Hier il a fait exceptionnellement beau. Assise devant la bergerie, plein sud et pas un brin de mistral, je cherchais l'inspiration pour un peu n’importe quoi en regardant les animaux vivent leur vie. Mélodie, la chèvre noire que vous ne connaissez pas encore et qui n’a rien à voir avec l’obsédée de tout dont il a été beaucoup question ici, est venue passer un moment avec moi. Mélodie, comme son nom plutôt fluet n’indique pas, est énorme. La préférée du berger, elle est aussi longue que large, et un de ces jours elle va tout simplement imploser. J’ai mis le berger en garde plusieurs fois, mais il prétend avec la plus parfaite mauvaise foi, qu’elle n’a pas un régime de faveur. En attendant le dénouement inévitable, elle est d’une très agréable compagnie. Elle voulait des nouvelles du Salon du Livre de Lyon qui a lieu ce week-end, car c'est une romantique qui rêve de la grande ville.

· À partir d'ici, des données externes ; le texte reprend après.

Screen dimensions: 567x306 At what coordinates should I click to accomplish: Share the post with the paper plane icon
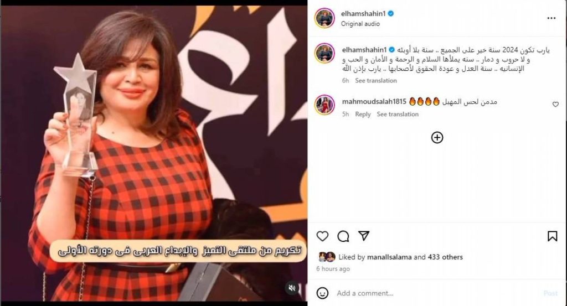click(x=364, y=236)
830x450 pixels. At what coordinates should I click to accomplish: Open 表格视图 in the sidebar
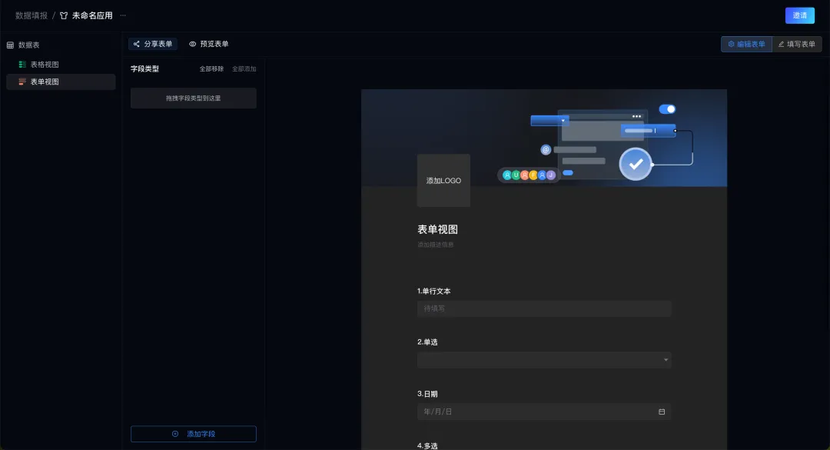pyautogui.click(x=45, y=65)
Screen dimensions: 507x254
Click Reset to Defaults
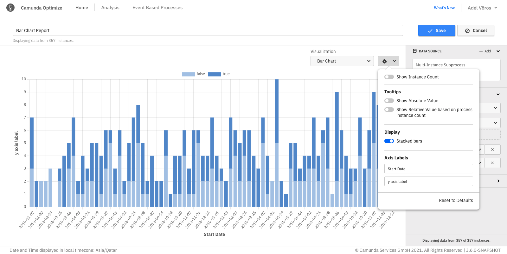click(x=456, y=200)

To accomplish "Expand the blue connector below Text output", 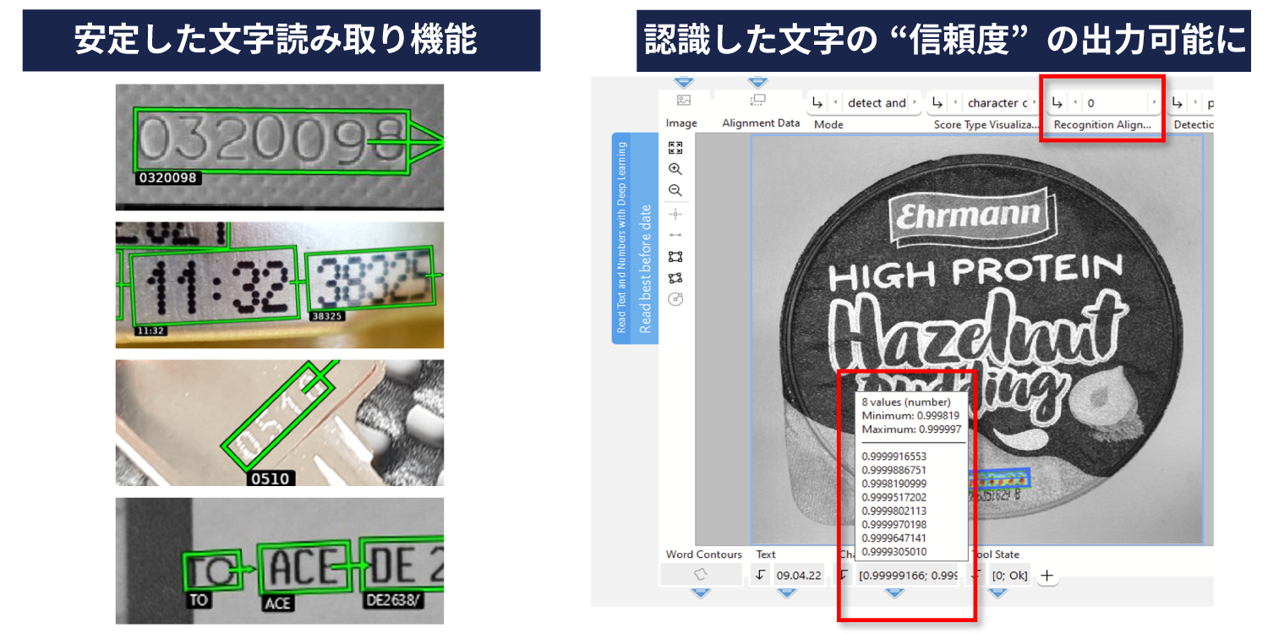I will [x=787, y=593].
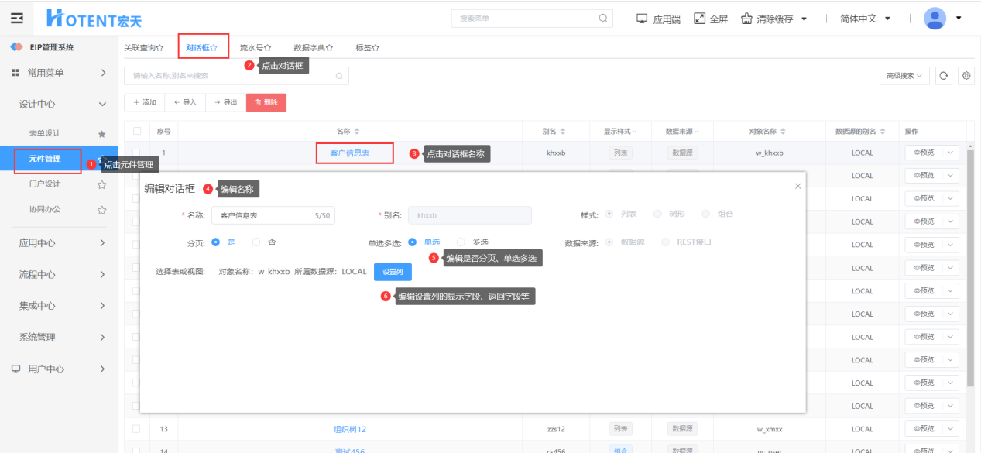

Elle s’imagine
flânant le long des quais de la Saône, buvant un verre Place Bellecour, grimpant la colline de Fourvière et faisant les boutiques de la presqu’île. Je ne sais pas très bien ce qu’une chèvre obèse peut espérer trouver chez Vuitton ou Christian Dior, mais il serait cruel de lui ôter ses illusions.
“Comment cela se passe un Salon du Livre ?,” chuchote-elle de sa voix à peine sucrée. Je lui décris la tente Place Bellecour, les rencontres, les écrivains partout, tutoiements de rigueur, une ambiance un peu colonie de vacances littéraires. Je lui raconte les petits potins de l’édition et que l’année dernière une vieille dame, très digne, m’avait prise pour Virginia Woolf. Là, j’attends une réaction, qui ne vient pas. C’est vrai que Mélodie lit surtout Barbara Cartland et les romans photos. Alors je lui explique comme l’ écriture de Virginia Woolf a marqué la littérature anglaise du vingtième siècle. “Comment sont ses
héros ?” demande l’incurable romantique. Je réfléchis, mais suis bien obligée d’admettre que c’est un genre que Virginia Woolf n’a pas encore exploré. Je sens sa déception. “Mais ses livres se terminent bien au moins ?” Là également je ne vais pas pouvoir lui donner satisfaction. “Alors je ne les lirai pas”, conclut elle tristement. J’essaie de lui expliquer que parfois l’écriture prime, l’histoire devenant presque secondaire. Elle n’est pas convaincue. Mais il y a pire. L’horrible chèvre, celle qui terrorise petits et grands, a eu vent de cette innocente conversation littéraire et arrive, toutes cornes dehors, pour y mettre son grain de sel.
“Tu lui as encore raconté que l’on t’avait prise pour Virginia Woolf je parie.” J’acquièsce froidement. “Entre ton mari qui envoie les enfants à la rivière pour vérifer que tu n’es pas en train d’y faire une petite promenade avec les poches remplies de cailloux, et le bureau que tu exiges au deuxième étage sous prétexte qu’il y a trop de distractions au rez de chaussée, tu commences à devenir une vraie emmerdeuse !”
Je n’ai pas répondu car, pour une fois, j’ai bien peur que le détestable animal ait raison.